9. Ulota phyllantha Bridel, Muscol. Recent., suppl. 4: 113. 1818.
Orthotrichum fasciculare Bridel; Ulota maritima Müller Hal. & Kindberg
Plants 0.6-5.5 cm. Stems erect. Stem leaves contorted-crisped when dry, oblong, lanceolate, or linear-lanceolate, 2-3.5 mm; base ovate; margins revolute proximally, narrowly recurved distally; apex acute; basal laminal cells linear-elongate; distal cells 7-10 µm, papillae conic, large. Specialized asexual reproduction by gemmae at leaf apices. Sexual condition dioicous; perichaetial leaves somewhat longer than stem leaves. Seta 4-5 mm. Capsule oblong-cylindric, 2-2.5 mm, 8-ribbed to 1/2 length, mouth small, not smaller than mid capsule; stomata unknown; mature peristome unknown; exostome teeth erect, reflexed with age, papillose; endostome unknown. Calyptra conic, moderately hairy. Spores unknown.

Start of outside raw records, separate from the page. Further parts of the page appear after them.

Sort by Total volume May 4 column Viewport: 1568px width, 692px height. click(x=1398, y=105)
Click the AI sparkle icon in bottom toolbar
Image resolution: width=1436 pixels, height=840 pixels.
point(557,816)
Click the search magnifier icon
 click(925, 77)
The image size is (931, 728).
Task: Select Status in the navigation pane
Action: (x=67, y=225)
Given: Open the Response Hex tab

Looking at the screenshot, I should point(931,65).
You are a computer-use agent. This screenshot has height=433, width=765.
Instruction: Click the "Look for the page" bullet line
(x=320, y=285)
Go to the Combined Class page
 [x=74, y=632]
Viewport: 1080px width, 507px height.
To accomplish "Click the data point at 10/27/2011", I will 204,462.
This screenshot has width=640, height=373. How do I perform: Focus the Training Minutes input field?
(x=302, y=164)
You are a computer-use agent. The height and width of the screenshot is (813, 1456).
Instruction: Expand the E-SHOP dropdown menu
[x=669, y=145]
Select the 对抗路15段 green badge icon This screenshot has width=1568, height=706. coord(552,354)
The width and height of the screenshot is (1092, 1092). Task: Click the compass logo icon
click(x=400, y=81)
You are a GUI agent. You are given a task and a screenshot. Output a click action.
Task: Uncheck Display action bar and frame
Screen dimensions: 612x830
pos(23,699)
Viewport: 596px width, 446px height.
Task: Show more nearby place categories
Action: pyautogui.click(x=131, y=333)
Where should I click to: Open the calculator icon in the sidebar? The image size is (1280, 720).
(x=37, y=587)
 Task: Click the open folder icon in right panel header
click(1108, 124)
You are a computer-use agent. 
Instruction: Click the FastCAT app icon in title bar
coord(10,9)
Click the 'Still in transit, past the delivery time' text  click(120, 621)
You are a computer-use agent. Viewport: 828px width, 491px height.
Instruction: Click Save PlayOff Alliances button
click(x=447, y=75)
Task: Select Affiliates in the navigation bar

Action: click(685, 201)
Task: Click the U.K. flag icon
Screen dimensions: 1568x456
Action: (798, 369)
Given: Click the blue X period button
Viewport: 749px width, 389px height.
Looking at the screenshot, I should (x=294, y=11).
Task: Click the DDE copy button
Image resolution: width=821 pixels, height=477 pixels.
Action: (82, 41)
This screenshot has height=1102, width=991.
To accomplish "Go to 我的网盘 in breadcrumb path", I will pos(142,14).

Tree branches and trunks along coast, associated with salt-spray; low elevations; B.C., N.B., Nfld. and Labr., N.S., Que.; Alaska, Calif., Maine, Oreg., Wash.; s South America; Europe; Africa.
Ulota phyllantha twisted-contorted leaves that end in a short-excurrent costa usually covered by dark brown elongate gemmae. This species is dioicous and rarely has capsules, unlike other species of the genus that are almost always with sporophytes. No other species of Ulota has abundant gemmae; however, even when these are dispersed the stoutly excurrent costa forming a short cusp and the maritime habitat distinguish the species. Ulota phyllantha is a species of both coasts, as it is known from northern California north to southern Alaska and the Alaskan Peninsula in the West and from Maine north to southern Labrador in the East.